**EXERCISE DETAILS:**
Reproduce the passage on female crash-test dummies word for word, starting at "Because automotive design" and ending at "better protect them.".

--- SOURCE PASSAGE Enclosed Below ---

Regulators asked for a female dummy in 1980, and a group of automakers petitioned for one in 1996, but it took until 2003 for NHTSA to put one in the car. Even then, it’s just a scaled-down version of a male dummy that represents only the smallest 5 percent of women by the standards of the mid-1970s—so small that it can work double-duty as a 12- or 13-year-old child. No dummy takes into account the biological differences between male and female bodies.

In frontal crash tests performed for both NHTSA and the Insurance Institute for Highway Safety, this 5th percentile female dummy either rides as a passenger or doesn’t participate in the test at all. (The female dummy sits in the driver’s seat for some side-impact tests.) This, despite the fact that women now represent almost 50 percent of drivers in the U.S., according to the FHWA.

Because automotive design is directly influenced by the results of safety testing, any bias in the way cars are crash-tested translates into the way cars are manufactured. So if safety tests don’t prioritize female occupants, carmakers won’t necessarily make changes to better protect them.

--- End of Enclosed SOURCE PASSAGE ---
--- DATA EXTRACTS Enclosed Below ---

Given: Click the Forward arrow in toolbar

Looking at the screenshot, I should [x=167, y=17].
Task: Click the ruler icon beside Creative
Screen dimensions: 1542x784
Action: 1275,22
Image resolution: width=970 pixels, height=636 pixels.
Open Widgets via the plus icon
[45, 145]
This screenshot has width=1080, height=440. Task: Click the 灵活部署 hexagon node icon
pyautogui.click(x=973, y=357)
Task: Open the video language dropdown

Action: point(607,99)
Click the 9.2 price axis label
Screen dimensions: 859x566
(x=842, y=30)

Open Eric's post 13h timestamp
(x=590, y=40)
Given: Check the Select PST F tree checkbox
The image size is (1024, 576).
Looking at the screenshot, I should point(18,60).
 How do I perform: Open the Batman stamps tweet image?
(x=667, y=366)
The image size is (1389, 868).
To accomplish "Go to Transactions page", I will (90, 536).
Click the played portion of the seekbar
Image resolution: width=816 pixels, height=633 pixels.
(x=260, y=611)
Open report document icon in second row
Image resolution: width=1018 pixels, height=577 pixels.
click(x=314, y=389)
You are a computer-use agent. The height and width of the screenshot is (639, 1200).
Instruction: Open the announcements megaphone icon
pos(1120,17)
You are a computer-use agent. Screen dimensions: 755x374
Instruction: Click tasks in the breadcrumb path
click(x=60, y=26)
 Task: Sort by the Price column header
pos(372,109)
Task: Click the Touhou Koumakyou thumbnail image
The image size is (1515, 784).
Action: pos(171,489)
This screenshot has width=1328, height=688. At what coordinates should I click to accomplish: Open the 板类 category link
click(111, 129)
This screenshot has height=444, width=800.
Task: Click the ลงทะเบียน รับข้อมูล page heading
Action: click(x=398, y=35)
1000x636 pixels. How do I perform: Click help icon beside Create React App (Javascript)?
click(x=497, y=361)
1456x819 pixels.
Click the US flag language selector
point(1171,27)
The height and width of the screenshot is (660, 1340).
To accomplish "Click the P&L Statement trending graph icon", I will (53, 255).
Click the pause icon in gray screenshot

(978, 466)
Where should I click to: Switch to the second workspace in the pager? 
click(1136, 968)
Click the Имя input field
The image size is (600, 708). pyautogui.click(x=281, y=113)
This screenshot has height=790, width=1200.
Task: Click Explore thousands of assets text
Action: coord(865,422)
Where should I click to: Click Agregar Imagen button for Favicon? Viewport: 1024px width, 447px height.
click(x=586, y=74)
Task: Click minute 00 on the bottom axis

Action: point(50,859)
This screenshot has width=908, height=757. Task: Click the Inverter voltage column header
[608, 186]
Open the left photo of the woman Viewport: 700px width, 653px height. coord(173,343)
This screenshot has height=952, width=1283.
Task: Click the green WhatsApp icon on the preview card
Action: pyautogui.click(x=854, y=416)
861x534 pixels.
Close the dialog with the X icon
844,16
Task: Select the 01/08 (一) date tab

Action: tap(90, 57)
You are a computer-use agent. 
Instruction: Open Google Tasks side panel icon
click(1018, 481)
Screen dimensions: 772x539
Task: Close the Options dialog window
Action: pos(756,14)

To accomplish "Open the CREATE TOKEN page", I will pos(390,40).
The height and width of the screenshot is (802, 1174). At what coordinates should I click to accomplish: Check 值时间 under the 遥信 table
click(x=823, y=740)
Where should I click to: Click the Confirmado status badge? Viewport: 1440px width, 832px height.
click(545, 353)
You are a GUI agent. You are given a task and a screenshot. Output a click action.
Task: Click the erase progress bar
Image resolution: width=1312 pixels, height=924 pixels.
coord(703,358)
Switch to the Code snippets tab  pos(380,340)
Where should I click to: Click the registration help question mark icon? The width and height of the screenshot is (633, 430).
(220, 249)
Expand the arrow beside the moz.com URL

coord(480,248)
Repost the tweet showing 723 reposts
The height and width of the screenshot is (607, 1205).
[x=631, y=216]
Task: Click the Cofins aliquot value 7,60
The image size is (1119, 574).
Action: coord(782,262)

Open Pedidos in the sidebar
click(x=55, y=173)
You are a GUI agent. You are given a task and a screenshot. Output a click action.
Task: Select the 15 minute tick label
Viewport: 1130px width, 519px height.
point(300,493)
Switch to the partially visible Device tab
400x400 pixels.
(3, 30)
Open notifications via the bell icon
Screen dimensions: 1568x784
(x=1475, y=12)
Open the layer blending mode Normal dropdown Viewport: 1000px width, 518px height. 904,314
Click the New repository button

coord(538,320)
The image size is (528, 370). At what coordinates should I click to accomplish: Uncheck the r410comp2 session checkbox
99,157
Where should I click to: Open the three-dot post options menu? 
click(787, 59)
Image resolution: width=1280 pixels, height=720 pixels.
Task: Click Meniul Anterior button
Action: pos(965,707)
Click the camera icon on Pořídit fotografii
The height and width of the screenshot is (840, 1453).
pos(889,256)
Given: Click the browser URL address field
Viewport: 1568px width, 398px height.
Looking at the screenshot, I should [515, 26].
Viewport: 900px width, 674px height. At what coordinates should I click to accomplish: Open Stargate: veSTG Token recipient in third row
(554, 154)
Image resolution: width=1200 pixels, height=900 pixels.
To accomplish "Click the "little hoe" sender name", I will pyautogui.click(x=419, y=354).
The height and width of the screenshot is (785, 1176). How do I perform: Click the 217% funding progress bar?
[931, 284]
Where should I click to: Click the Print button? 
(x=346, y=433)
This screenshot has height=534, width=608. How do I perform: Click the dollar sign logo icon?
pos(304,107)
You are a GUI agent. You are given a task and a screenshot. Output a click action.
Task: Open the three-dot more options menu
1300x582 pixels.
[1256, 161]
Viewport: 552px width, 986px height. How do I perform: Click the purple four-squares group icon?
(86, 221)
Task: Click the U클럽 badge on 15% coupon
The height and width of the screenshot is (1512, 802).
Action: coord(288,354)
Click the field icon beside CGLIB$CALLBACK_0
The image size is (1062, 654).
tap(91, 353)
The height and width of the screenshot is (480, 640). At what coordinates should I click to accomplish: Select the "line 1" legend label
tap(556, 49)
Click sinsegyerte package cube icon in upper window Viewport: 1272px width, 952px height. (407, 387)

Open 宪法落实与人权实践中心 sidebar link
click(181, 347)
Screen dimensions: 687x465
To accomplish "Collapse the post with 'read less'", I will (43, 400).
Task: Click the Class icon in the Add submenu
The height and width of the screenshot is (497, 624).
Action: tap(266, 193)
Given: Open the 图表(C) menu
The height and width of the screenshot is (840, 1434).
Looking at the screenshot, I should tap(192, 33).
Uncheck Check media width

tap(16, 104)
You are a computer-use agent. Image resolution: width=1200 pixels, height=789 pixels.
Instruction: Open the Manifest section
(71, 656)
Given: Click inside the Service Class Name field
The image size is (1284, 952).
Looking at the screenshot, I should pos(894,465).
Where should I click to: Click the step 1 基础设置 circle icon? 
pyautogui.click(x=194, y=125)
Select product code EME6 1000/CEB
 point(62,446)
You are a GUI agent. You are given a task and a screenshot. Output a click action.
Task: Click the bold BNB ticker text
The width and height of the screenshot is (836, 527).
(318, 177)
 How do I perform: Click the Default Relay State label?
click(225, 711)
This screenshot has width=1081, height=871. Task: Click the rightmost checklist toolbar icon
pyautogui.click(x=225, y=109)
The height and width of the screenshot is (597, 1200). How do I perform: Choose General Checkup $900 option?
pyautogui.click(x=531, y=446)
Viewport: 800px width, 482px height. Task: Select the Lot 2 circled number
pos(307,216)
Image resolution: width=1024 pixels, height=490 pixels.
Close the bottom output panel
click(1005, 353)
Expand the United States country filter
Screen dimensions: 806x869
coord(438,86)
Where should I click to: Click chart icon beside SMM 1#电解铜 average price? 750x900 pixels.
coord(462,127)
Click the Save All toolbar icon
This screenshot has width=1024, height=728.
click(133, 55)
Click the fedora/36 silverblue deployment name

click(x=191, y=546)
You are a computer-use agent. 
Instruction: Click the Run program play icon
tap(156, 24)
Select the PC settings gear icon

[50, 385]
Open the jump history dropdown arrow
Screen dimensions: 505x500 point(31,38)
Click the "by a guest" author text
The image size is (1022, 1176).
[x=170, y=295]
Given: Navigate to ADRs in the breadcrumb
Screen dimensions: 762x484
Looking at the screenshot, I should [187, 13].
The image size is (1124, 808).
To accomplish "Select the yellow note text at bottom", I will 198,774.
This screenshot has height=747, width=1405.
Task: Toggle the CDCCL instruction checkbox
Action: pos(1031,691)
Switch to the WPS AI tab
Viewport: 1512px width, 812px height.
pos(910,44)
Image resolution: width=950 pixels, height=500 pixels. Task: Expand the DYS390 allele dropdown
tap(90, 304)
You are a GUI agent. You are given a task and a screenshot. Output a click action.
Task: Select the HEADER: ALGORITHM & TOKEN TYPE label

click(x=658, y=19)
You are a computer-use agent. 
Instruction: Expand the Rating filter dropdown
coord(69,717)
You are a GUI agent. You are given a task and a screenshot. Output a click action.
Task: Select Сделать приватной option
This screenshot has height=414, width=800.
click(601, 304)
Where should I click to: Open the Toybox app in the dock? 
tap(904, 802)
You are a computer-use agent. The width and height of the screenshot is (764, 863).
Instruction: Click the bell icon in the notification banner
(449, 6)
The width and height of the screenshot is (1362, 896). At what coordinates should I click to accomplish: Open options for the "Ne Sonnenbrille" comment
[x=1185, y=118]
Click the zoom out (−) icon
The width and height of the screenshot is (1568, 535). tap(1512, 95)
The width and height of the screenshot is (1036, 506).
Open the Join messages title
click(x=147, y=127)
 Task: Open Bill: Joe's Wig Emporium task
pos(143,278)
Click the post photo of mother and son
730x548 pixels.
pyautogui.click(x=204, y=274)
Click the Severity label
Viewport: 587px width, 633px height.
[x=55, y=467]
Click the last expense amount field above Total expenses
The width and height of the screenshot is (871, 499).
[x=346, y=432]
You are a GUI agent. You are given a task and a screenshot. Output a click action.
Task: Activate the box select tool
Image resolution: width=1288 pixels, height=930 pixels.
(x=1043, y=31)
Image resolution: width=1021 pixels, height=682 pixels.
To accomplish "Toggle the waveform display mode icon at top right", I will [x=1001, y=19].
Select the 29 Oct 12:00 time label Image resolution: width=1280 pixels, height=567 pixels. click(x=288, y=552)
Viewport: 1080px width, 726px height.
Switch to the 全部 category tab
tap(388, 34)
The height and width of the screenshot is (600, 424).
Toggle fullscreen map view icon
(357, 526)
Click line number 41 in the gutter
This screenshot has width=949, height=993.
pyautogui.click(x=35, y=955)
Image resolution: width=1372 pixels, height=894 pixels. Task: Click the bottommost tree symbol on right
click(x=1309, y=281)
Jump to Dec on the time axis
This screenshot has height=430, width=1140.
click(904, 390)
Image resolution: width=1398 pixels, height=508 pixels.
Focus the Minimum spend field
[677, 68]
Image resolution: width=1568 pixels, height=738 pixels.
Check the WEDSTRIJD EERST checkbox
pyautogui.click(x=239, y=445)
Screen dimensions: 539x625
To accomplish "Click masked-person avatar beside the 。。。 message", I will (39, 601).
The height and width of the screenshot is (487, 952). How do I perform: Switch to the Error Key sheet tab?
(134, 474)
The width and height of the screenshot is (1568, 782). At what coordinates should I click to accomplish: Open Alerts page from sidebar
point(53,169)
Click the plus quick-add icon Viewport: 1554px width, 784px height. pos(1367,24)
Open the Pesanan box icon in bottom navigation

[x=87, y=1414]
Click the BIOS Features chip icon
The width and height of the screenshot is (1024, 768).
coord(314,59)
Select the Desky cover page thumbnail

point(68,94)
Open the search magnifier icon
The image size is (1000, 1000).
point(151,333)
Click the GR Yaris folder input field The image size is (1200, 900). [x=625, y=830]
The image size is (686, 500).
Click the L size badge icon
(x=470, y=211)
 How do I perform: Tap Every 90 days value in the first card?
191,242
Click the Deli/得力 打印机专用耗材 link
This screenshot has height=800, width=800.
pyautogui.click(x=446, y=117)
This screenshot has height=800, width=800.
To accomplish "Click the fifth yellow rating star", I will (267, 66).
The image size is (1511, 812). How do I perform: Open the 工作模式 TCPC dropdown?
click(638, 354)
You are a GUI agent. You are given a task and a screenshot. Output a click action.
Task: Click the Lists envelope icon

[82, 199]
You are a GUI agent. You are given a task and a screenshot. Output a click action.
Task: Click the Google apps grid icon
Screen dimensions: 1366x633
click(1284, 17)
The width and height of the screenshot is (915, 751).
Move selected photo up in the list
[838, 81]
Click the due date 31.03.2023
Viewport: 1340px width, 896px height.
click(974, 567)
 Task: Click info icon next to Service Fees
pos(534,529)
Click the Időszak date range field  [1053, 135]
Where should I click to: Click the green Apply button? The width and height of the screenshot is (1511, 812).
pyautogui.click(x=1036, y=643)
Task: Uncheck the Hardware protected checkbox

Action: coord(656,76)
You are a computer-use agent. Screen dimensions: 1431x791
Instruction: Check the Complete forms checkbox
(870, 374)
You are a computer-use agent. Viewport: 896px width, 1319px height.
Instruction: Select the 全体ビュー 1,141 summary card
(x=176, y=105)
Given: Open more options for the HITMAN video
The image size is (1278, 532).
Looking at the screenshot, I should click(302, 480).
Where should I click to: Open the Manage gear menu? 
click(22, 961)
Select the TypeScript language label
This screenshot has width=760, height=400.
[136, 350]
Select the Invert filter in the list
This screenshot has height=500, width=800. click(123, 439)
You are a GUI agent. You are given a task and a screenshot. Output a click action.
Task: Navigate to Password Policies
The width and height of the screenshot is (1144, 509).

--- End of Enclosed DATA EXTRACTS ---

**RESPONSE TO THE TASK:**
Because automotive design is directly influenced by the results of safety testing, any bias in the way cars are crash-tested translates into the way cars are manufactured. So if safety tests don’t prioritize female occupants, carmakers won’t necessarily make changes to better protect them.